No, no, my foot will be fine, it's only a graze, please don't worry your lovely self.


----------



## _pH_ (Aug 15, 2012)

Oh you weren't worried. OH YEAH GREAT, CHEERS.


----------



## _pH_ (Aug 15, 2012)

It's here.


----------



## gaijingirl (Aug 15, 2012)

FFS!  

How's your foot?


----------



## gaijingirl (Aug 15, 2012)

oh bollocks - really want to go but that's a little far.  Maybe one day.  Says it's one of only a few left in the country.  I wonder where the others are?


----------



## _pH_ (Aug 15, 2012)

gaijingirl said:


> FFS!
> 
> How's your foot?


 
It's fine now, thank you for asking xxx


----------



## _pH_ (Aug 15, 2012)

gaijingirl said:


> oh bollocks - really want to go but that's a little far. Maybe one day. Says it's one of only a few left in the country. I wonder where the others are?


 
It'd be ideal for your lovely children, an introduction to sea swimming but in a nice and safe way. Torbay Council provide lifeguards 9-5 during the summer. Toilets and a cafe, and little changing cubicle things. I don't think it gets massively busy either (wasn't today - mind you it pissed down this morning here) because it's a little way out of Brixham past the breakwater (which also has a nice beach with a lovely cafe/bistro that even my mum likes so it must be good).

And you might see seals.


----------



## gaijingirl (Aug 15, 2012)

it sounds gorgeous... I'm filing it in my "places to go" file.


----------



## _pH_ (Aug 15, 2012)

Oh yeah, the pool depth varies according to the tide, but at one end it's max a couple of feet and there's a ramp into the water so great for kids. Deep end is around 2m at most so great for mum and dad.

AND YOU MIGHT SEE SEALS.


----------



## _pH_ (Aug 15, 2012)

gaijingirl said:


> it sounds gorgeous... I'm filing it in my "places to go" file.


 
I think you'd love it. Don't leave it too late, it's been threatened with closure recently because of a lack of funding for lifeguards or something.


----------



## Miss-Shelf (Aug 15, 2012)

hope your foots ok pH
loving the seal
*jealous*


----------



## _pH_ (Aug 15, 2012)

The seal was there to give me marks for jumping off the rocks. He gave me 10/10. It was the seal of approval.

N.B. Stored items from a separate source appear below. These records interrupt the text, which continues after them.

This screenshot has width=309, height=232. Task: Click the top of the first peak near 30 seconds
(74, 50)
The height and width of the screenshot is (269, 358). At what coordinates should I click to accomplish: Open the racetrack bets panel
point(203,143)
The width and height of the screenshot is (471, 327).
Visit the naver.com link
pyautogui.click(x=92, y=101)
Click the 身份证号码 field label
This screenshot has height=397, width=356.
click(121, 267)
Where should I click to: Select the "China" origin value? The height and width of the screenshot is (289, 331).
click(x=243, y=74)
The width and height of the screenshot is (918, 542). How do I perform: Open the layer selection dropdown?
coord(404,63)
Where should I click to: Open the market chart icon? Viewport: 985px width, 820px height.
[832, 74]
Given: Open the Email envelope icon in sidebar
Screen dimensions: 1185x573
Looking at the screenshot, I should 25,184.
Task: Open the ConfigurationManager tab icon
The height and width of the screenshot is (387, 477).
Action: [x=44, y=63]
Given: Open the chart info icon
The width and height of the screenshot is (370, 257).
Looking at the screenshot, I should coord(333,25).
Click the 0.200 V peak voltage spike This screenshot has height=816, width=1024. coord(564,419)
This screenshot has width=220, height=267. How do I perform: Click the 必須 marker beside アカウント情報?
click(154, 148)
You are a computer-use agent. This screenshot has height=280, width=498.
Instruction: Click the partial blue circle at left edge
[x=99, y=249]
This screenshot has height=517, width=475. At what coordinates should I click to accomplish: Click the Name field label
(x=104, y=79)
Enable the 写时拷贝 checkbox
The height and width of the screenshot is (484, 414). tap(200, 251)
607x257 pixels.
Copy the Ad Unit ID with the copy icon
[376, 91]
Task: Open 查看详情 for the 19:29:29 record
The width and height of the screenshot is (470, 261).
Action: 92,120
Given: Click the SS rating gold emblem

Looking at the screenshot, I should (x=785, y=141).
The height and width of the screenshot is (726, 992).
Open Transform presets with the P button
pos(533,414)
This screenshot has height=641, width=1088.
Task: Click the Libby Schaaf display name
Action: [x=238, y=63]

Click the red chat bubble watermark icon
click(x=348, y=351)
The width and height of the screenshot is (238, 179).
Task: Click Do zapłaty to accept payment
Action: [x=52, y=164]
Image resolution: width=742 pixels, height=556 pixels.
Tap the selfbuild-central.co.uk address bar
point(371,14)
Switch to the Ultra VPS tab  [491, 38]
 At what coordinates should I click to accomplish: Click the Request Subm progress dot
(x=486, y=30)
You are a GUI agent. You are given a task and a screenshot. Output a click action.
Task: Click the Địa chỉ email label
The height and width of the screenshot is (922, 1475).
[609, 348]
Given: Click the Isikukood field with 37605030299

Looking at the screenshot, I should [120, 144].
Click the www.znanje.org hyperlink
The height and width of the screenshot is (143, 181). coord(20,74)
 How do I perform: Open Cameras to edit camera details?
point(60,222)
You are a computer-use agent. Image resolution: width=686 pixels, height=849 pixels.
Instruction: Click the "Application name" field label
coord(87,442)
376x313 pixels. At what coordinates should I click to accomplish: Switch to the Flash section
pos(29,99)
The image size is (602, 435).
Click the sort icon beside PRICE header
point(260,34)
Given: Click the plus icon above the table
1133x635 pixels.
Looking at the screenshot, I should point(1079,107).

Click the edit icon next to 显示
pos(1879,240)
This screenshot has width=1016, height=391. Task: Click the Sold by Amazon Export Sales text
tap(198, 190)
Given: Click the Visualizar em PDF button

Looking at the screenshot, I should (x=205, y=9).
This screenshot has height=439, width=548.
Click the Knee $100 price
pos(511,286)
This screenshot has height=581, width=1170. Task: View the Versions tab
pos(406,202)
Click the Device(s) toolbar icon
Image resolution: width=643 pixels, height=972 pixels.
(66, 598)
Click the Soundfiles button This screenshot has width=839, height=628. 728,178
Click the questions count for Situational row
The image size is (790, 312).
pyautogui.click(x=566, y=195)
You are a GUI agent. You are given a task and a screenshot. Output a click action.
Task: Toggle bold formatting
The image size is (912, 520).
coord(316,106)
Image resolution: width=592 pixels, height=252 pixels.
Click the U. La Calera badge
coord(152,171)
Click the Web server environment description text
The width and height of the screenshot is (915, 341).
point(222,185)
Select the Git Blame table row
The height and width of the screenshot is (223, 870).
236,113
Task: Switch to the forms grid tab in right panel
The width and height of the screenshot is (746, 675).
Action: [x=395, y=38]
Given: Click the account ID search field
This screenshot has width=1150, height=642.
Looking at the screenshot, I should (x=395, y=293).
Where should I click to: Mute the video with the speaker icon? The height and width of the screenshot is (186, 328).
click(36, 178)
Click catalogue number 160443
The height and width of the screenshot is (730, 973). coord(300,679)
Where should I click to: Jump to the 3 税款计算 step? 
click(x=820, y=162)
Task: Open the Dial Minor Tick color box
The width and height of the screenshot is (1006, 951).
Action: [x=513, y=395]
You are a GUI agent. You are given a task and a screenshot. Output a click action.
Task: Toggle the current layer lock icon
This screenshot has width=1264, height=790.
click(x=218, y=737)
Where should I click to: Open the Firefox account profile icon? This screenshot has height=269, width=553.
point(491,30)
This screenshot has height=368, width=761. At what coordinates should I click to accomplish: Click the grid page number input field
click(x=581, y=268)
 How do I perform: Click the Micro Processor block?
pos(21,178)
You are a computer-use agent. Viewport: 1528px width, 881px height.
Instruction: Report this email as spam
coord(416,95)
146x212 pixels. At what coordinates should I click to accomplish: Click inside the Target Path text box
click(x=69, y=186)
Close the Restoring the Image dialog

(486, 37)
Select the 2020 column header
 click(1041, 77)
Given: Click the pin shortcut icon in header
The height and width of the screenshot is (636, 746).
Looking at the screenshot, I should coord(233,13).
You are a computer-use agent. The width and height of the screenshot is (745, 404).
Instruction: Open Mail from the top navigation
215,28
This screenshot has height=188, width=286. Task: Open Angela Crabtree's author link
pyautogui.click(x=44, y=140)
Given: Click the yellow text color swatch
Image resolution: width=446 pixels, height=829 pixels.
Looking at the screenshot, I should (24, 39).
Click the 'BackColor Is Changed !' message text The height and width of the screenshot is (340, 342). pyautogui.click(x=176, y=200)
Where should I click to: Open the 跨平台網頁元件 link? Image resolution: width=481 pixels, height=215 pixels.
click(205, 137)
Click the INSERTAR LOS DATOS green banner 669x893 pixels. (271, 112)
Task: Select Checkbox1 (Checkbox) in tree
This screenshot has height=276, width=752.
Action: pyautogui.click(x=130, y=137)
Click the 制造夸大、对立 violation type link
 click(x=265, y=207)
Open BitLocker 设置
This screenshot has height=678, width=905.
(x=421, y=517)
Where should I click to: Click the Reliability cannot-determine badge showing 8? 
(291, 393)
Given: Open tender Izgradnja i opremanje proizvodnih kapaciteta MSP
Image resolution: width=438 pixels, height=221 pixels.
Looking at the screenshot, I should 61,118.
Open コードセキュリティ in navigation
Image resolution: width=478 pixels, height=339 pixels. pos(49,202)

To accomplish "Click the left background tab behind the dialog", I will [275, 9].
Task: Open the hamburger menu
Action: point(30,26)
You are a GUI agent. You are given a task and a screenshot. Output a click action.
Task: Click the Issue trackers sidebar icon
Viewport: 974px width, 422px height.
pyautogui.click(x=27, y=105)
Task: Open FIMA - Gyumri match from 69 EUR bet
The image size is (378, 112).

I stole this joke off oicur0t who doesn't post here no more.


----------



## Miss-Shelf (Aug 16, 2012)

Ha ha

go team seal


----------



## _pH_ (Aug 17, 2012)

Went back to the pool today, it was closed, so I went in the sea and swam out to these rocks and dived in off them. Didn't even die.


----------



## Miss-Shelf (Aug 17, 2012)

lovely view _pH_
My folks are in Jersey at the moment and I *really* want to be there for a swim
don't want to have to spend the money time or patience-with-family-members needed but still

I *need* a swim tomorrow - maybe cooden beach again just for ease of travel
any other ideas for easy travel from London?


----------



## gaijingirl (Aug 17, 2012)

You look lovely in that pink onesie _pH_


----------



## _pH_ (Aug 17, 2012)

Miss-Shelf said:


> lovely view _pH_
> My folks are in Jersey at the moment and I *really* want to be there for a swim
> don't want to have to spend the money time or patience-with-family-members needed but still
> 
> ...


 
Cooden Beach, yeah. Or Bexhill, then go and have lunch on the roof terrace of the De La Warr. Or you could just go to Jersey. I'll meet you there, I'm half way there already.



gaijingirl said:


> You look lovely in that pink onesie _pH_


 
I do look gorgeous don't I? And what a smashing blouse I'm wearing now, don't you think?


----------



## gaijingirl (Aug 18, 2012)

_pH_ said:


> I do look gorgeous don't I? And what a smashing blouse I'm wearing now, don't you think?


 
I didn't like to say, but it's a bit revealing...


----------



## Miss-Shelf (Aug 18, 2012)

Just back from climping. long day in the sun and sea
lovely


----------



## silverfish (Aug 20, 2012)

Had a  lovely rained on swim at eype, dorset last week
I'm swimming 3000 meters of the Thames on sunday, I think I prefer salt water to honky river water


----------



## Miss-Shelf (Aug 20, 2012)

silverfish said:


> Had a  lovely rained on swim at eype, dorset last week
> I'm swimming 3000 meters of the Thames on sunday, I think I prefer salt water to honky river water


Wow on both counts
good luck with the thames


----------



## gaijingirl (Aug 20, 2012)

we're down to Dorset tomorrow.  Hopefully many sea swims will take place.


----------



## _pH_ (Aug 21, 2012)

I thought about Climping* yesterday but got half way there and it started to look like rain and I didn't fancy being an hour's walk away from the station if it started pissing down so I changed trains at Gatwick and went to Seaford instead. Turned out to be a lovely afternoon, did lots of swimming, had a nice picnic, couple of glasses of wine, appropriate bit of Debussy on the mp3 player. 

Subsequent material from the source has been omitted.